Se e quando un editore italiano avrà il coraggio di pubblicare il nuovo libro di Tariq Ramadan, sarà questa probabilmente la IV di copertina.

Un testo lucido e appassionato, nel quale l’autore racconta l’incubo nel quale è piombato a partire da due anni orsono, quando con un’operazione ben congegnata, e frutto di una persecuzione che parte da lontano, si è trovato nella scomoda posizione di doversi difendere da una e poi due e poi una terza denuncia di stupro.

Eravamo nel pieno dello scandalo suscitato dal caso Wienstein che dette la stura a  #Me Too una campagna diffusa e potentemente sostenuta dai media che in Francia divenne #balancetonporc (denuncia il tuo porco).

Recatosi a Parigi per dare la sua versione dei fatti ai giudici che avevano in mano il dossier, è stato arrestato e trattenuto in prigione per quasi un anno in condizioni di salute precarie che si sono notevolmente aggravate per la mancanza delle cure necessarie e per la difficile condizione psicologica.

In quelle celle (Ramadan è stato tenuto in isolamento per tutto il tempo della detenzione) nella solitudine e nella sofferenza è stato scritto Devoir de veritè, il libro che è stato pubblicato in Francia nei primi giorni del settembre scorso.

Ben oltre la confutazione delle accuse (l’autore ha ammesso relazioni consensuali respingendo con forza ogni accusa di violenza), si disegna un quadro inquietante di persecuzione legale e mediatica inaudita nei confronti un’intellettuale del livello di Tariq Ramadan, sullo stato del sistema carcerario francese, sulla gestione politica del dossier che ha coinvolto uomini del establishment, la stragrande maggioranza degli anchorman d’oltralpe e che è riuscita a coinvolgere anche la comunità musulmana in Francia e non solo. 

L’ostracismo della Francia ufficiale e intellettuale nei confronti di Tariq Ramadan non è cosa nuova, a parte il grande meeting dei Musulmans de France al Bourget, erano diversi anni che non si riuscivano ad organizzare le sue conferenze per il rifiuto sistematico della concessione di sale pubbliche e spesso anche private per le pressioni delle Prefectures de Police e dei Reinsegnements Generaux (equivalenti alla nostra DIGOS).

Cionostante i suoi video erano al top nelle visualizzazioni dei giovani musulmani del Paese e la sua pagina FB ha oltre 2 milioni di follewers (poco meno dello stesso Macron).

L’Islàm che lui predica è al contempo aperto al confronto e rigoroso nei fondamenti, cioè quanto di peggio per chi lo vorrebbe assimilare a forza o con maggior forza rinchiuderlo nei ghetti urbani delle citès.

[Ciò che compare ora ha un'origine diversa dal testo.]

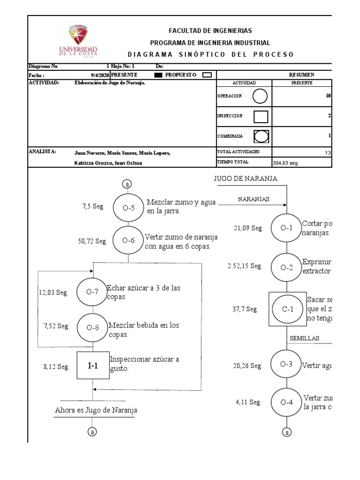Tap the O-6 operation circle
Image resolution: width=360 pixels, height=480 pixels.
pos(128,240)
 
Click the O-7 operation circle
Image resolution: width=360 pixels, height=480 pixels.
pos(92,292)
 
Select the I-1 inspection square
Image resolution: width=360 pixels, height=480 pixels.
pos(93,365)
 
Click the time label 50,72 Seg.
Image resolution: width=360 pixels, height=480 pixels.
pos(93,241)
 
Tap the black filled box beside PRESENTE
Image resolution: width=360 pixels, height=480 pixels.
pos(158,75)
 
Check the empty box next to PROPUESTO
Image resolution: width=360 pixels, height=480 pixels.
pos(207,75)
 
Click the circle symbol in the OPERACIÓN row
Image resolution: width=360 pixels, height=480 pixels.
pos(260,96)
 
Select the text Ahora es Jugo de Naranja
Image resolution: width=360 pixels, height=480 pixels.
pos(96,411)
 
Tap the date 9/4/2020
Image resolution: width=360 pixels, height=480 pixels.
pos(100,75)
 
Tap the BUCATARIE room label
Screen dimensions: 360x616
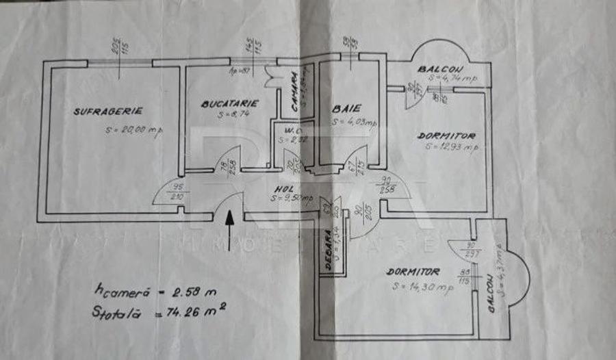(x=229, y=104)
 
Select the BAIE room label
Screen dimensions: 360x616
(x=346, y=108)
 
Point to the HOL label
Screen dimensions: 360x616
(x=283, y=189)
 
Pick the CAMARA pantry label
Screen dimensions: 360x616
(x=293, y=87)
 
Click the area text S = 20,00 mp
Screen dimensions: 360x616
(x=134, y=129)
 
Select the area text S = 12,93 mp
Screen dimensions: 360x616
(x=451, y=146)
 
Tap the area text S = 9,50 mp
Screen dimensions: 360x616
(x=290, y=199)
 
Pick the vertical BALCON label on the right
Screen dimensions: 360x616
(x=491, y=294)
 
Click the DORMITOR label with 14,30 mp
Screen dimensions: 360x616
(x=413, y=272)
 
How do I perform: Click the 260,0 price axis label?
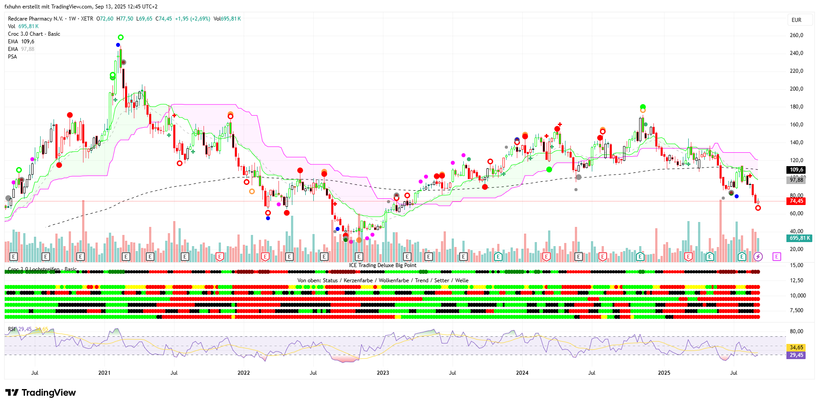pos(796,35)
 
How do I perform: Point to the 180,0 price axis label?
pos(796,107)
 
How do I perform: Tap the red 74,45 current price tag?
pos(796,201)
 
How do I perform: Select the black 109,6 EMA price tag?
pos(796,170)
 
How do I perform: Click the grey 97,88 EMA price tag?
pos(796,180)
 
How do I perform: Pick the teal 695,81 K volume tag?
pos(799,238)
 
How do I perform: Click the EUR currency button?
pos(796,20)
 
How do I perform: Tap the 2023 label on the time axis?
pos(382,373)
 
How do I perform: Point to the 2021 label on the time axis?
pos(104,373)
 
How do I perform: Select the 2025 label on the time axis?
pos(664,373)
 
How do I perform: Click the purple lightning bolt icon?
pos(758,256)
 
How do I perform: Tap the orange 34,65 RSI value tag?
pos(796,347)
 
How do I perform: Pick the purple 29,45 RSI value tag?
pos(796,355)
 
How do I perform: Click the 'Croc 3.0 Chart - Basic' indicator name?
pos(34,34)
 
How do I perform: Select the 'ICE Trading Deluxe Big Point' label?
pos(382,265)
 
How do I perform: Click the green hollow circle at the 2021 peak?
pos(121,38)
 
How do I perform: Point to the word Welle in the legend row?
pos(461,280)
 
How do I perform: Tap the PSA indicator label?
pos(12,57)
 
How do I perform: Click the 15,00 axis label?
pos(796,265)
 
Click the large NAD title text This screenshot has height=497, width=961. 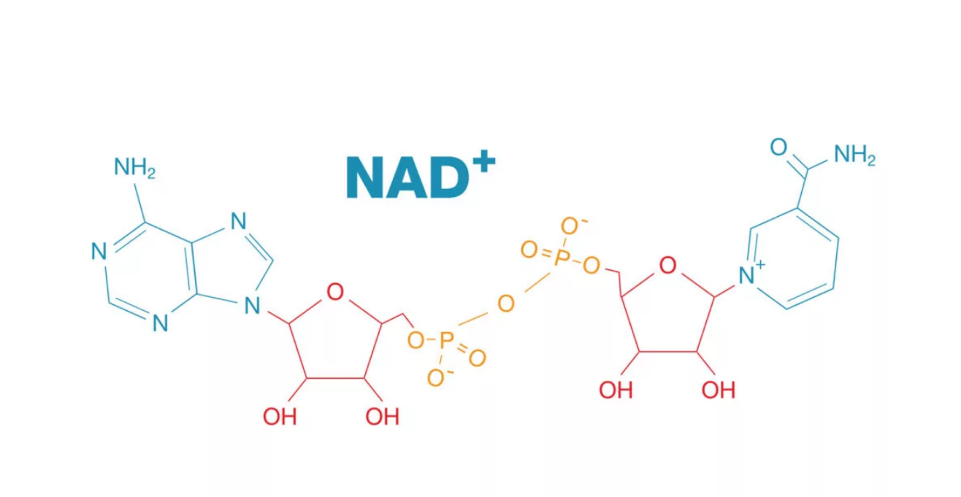409,177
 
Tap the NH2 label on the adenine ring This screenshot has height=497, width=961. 134,168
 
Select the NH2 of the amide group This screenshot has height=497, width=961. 854,155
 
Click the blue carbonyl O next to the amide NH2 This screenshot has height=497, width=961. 779,147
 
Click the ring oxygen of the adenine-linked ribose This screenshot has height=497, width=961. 335,293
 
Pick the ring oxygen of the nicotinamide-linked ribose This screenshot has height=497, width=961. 667,265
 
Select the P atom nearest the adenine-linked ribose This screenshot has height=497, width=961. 447,339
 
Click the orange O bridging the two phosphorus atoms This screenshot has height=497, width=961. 506,304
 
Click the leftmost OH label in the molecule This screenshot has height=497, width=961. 280,417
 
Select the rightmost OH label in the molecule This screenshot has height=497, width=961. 718,390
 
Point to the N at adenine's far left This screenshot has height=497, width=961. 99,252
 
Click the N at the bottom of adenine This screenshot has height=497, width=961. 160,323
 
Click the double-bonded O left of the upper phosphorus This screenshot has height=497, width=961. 529,251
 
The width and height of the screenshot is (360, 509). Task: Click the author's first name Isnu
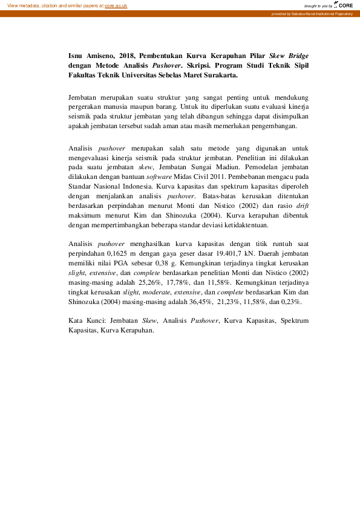click(x=76, y=54)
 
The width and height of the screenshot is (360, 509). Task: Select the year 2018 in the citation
click(x=126, y=54)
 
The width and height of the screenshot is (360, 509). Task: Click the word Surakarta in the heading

Un intellettuale del suo spessore che parlava di un “nuovo noi” e non di contrapposizione sterile, che ragionava con conoscenza e intelligenza sulle fonti dottrinali e giurisprudenziali confrontandole con la realtà del luogo e del tempo, un uomo che non si lasciava né intimidire né comprare era vissuto come intollerabile dall’integralismo laicista che pervade la politica e la cultura mainstream francese.

Non potendolo contrastare sul piano intellettuale hanno cercato di distruggerlo come persona, fino alle infamanti accuse di stupro che sono comunque praticamente annullate dalla stessa inchesta della polizia giudiziaria e se Dio vorrà saranno definitivamente sepolte dal processo, ammesso che si possa svolgere nella buona e dovuta forma e con tutte le garanzie che la legge e la procedura garantiscano alle parti in causa.

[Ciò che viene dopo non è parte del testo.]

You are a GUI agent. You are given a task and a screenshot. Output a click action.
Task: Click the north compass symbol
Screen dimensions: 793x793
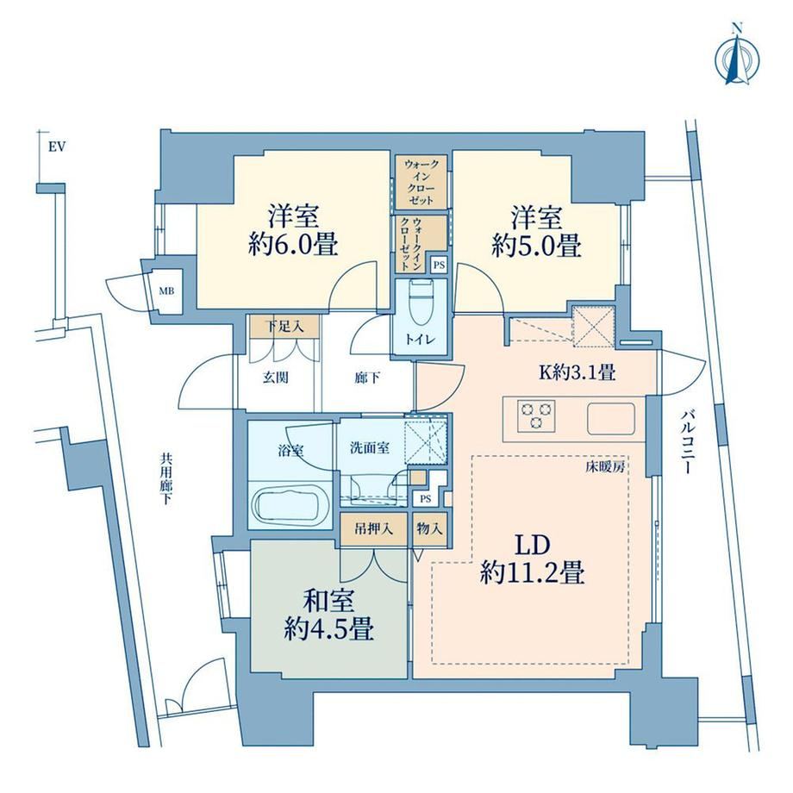click(738, 61)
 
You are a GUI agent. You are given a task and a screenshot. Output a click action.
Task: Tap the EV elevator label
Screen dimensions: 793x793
click(57, 147)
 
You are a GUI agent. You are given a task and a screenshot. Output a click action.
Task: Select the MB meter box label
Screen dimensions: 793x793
click(167, 291)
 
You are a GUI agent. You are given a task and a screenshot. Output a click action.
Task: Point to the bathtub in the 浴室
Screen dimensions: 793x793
click(290, 503)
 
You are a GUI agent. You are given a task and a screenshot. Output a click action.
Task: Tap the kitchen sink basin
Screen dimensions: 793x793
click(611, 418)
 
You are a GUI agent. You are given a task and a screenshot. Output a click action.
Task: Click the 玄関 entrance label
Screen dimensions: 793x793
click(276, 378)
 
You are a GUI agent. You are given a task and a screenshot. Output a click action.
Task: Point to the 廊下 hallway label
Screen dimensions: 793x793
click(367, 378)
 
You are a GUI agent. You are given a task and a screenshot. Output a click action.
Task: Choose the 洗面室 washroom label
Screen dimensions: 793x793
click(370, 447)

Nonostante il boicottaggio del sistema distributivo editoriale il libro è andato esaurito in tempi rapidissimi e la seconda edizione è ora in vendita nelle librerie e sulle piattaforme  delle maggiori librerie online.

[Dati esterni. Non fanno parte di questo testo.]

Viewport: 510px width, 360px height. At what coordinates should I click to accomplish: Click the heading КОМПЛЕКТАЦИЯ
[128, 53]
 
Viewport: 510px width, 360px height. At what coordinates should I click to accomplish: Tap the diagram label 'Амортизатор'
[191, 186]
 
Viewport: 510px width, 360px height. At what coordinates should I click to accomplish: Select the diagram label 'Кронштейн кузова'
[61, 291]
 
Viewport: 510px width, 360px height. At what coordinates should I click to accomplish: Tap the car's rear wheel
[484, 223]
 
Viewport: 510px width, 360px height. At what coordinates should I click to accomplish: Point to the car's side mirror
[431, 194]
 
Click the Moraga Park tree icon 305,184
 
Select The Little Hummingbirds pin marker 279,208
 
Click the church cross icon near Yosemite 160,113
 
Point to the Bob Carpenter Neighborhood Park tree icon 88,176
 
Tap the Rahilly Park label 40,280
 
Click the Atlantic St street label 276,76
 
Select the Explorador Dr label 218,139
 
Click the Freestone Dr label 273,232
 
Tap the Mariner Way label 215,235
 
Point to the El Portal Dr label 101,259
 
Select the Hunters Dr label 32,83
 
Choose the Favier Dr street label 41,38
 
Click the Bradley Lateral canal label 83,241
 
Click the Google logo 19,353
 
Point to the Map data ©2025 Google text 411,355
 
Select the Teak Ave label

Da amico ed estimatore di Tariq Ramadan, la cosa che più mi ha colpito è stata la sofferta sincerità che traspare in quelle pagine. Gestendo al meglio l’amarezza e la delusione di tanti voltafaccia imprevedibili Ramadan è riuscito portarci in quelle celle, in quelle infermerie, nei furgoni penitenziari e davanti ai suoi giudici, coinvolgendoci nella vicenda di un credente che nella sofferenza ha trovato l’orizzonte del riscatto che passa per il pentimento e per l’accettazione della prova, per quanto difficile essa possa essere.